And finally that schema can be compared to the current schema running in production:

// Confirm the database has the right schema.
expectedSchema, err := expectedschema.Load()
if err != nil {
	return nil, skerr.Wrap(err)
}

actual, err := schema.GetDescription(singletonPool, sql.Tables{})
if err != nil {
	return nil, skerr.Wrap(err)
}
if diff := assertdeep.Diff(expectedSchema, *actual); diff != "" {
	return nil, skerr.Fmt("Schema needs to be updated: %s.", diff)
}

https://skia.googlesource.com/buildbot/+/refs/heads/main/perf/go/builders/builders.go#93

Schema Changes

This system does not offer any automatic generation of schema migrations, which would be incomplete and error prone, so migrations need to be manually written, but the above schema description and comparison functions can be used to test a schema migration.
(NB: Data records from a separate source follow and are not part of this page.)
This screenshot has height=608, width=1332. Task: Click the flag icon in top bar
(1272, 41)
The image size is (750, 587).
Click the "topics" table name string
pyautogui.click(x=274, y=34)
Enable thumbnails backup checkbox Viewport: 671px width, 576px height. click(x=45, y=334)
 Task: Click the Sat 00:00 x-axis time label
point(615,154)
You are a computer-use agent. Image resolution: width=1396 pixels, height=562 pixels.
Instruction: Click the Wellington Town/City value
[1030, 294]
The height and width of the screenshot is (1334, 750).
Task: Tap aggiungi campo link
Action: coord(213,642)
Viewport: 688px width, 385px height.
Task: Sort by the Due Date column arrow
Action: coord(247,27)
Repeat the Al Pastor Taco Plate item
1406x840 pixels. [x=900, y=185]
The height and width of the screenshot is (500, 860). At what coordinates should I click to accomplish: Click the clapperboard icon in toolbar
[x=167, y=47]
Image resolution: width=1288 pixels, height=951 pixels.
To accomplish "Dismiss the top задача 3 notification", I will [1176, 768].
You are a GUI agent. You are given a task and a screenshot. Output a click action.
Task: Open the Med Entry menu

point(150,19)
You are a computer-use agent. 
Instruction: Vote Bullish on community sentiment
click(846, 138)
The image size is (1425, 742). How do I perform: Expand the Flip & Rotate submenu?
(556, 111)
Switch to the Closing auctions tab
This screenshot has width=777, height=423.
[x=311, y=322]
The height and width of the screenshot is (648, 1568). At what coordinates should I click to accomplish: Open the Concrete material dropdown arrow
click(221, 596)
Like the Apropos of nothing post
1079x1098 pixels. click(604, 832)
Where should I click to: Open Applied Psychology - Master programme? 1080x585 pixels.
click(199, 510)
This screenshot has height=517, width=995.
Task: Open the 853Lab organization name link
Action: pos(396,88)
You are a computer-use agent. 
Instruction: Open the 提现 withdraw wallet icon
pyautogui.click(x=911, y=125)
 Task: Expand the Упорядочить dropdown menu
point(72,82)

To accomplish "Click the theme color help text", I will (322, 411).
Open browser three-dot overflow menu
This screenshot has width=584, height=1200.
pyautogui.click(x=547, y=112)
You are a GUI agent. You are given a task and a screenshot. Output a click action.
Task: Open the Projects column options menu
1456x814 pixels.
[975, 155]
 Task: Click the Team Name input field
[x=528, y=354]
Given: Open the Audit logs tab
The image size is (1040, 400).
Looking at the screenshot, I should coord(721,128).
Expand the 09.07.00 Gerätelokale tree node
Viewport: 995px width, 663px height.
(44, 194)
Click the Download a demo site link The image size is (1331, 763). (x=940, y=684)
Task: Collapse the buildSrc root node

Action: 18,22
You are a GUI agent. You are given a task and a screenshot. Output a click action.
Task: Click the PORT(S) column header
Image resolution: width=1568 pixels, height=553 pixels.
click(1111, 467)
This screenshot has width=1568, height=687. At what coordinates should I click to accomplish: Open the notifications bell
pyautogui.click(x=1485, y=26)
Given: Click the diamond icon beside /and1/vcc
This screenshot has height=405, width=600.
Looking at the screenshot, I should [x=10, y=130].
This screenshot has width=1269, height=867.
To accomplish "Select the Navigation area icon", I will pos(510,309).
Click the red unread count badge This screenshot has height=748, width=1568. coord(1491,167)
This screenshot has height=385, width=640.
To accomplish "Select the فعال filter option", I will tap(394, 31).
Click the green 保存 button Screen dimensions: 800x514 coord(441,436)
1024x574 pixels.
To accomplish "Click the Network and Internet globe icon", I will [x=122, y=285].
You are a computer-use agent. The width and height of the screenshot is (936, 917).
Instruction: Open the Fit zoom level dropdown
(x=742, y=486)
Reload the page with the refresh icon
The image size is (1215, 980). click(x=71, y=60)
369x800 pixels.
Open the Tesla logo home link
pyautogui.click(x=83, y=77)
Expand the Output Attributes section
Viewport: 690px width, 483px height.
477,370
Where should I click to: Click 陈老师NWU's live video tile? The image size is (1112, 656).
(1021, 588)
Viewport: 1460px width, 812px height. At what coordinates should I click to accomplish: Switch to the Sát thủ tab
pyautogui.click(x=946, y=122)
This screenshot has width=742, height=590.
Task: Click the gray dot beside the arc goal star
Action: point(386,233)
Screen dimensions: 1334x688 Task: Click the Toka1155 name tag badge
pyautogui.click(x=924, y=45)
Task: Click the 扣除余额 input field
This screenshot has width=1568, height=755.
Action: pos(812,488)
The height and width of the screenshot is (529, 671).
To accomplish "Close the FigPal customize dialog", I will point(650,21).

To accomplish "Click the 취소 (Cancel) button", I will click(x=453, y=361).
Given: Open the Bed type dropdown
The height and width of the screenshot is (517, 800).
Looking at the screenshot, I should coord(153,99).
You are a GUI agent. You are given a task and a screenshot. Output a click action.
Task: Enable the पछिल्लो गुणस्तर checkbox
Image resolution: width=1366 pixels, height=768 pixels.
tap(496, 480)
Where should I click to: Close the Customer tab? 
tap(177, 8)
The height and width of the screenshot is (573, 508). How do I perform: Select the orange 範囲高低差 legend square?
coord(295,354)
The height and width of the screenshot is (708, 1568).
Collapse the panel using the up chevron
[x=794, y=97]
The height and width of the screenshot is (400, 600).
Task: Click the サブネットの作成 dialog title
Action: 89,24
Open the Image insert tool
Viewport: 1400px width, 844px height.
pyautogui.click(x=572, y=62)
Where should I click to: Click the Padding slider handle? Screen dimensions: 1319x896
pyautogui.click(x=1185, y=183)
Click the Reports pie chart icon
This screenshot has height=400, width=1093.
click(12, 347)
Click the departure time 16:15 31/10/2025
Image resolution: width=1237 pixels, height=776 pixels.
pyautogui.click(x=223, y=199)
For an example of how to do this see Test_LiveToNextSchemaMigration in

https://skia.googlesource.com/buildbot/+/refs/heads/main/machine/go/machine/store/cdb/cdb_test.go#365

The test below loads the previous version of the schema, applies the migrations, and then compares the resulting schema to the current schema:

func Test_LiveToNextSchemaMigration(t *testing.T) {
	ctx := context.Background()
	db := cdbtest.NewCockroachDBForTests(t, "desc")

	expectedSchema := GetSchema(t, db)

	_, err := db.Exec(ctx, "DROP TABLE IF EXISTS Description")
	require.NoError(t, err)
	_, err = db.Exec(ctx, "DROP TABLE IF EXISTS TaskResult")
	require.NoError(t, err)

	_, err = db.Exec(ctx, LiveSchema)
	require.NoError(t, err)

	_, err = db.Exec(ctx, FromLiveToNext)
	require.NoError(t, err)

	migratedSchema := GetSchema(t, db)

	assertdeep.Equal(t, expectedSchema, migratedSchema)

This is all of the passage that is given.